Mr. McConnell is not the Democrats’ only target; they say other Senate Republicans, such as Mitt Romney of Utah, Susan Collins of Maine and Lisa Murkowski of Alaska, understand what is at stake. Democratic leaders are likely to attach a debt ceiling increase to an emergency spending bill that includes funding for Hurricane Ida reconstruction, wildfire management and Afghan refugee resettlement; they will then dare Republican senators from Louisiana, Idaho and Montana and other interested lawmakers to vote no later than this month.

Reputation aside, Mr. McConnell has lost before. In 2015, the Senate voted over his adamant opposition to curtail the federal government’s post-Sept. 11 surveillance of U.S. phone records. He vowed this year to oppose a Senate organizing resolution to give Democrats control of the chamber unless the new majority promised to protect the legislative filibuster. Then he blinked.

“I don’t think anyone believes he will say, ‘They nailed me for being hypocritical — I give up,'” Senator Brian Schatz, Democrat of Hawaii, said of Mr. McConnell. “But it is possible, in fact it’s imperative, that we demonstrate that the modern Republican Party is just too dangerous for the American economy and for American democracy.”

The attack on the Capitol on Jan. 6 was “exhibit A,” Mr. Schatz added. “This is exhibit B.”

Some Republicans clearly are queasy with the brinkmanship. While they are angry that Democrats passed a $1.9 trillion pandemic rescue bill over united Republican opposition — and are now doing the same with their social policy bill — they know the stakes of a government default.

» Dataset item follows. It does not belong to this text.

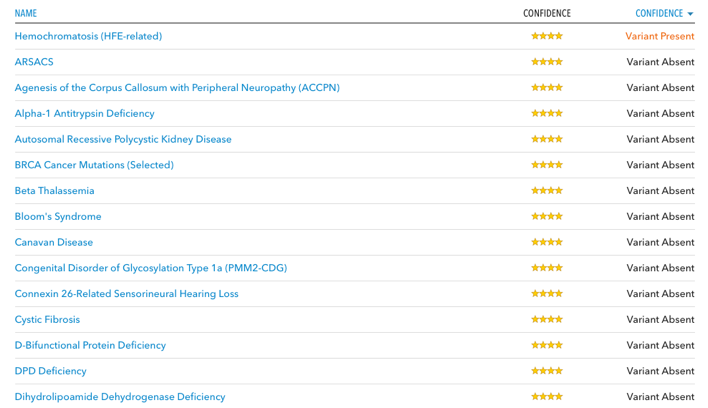
Task: Open Connexin 26-Related Sensorineural Hearing Loss
Action: tap(126, 294)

“The Democrats have added enormous amounts of debt, including the $1.9 trillion package, now $3.5 trillion on top of that, so they bear the responsibility for increasing the debt limit,” Ms. Collins said. “I don’t, however, want to see our country default, so we’ll have to see what happens.”

Senator Richard C. Shelby of Alabama, the top Republican on the Appropriations Committee, told reporters this week: “After stops and starts, we will pass a debt limit of some kind. Because otherwise the alternative is not good, not good either way.”

But Antonia Ferrier, a former spokeswoman for Mr. McConnell, said he would not be this adamant if he were not reflecting the will of the Senate Republican conference.

“The left trying to move Senator McConnell with shame or pressure is like trying to move Mount Everest with a light breeze,” she said.

Emily Cochrane contributed reporting.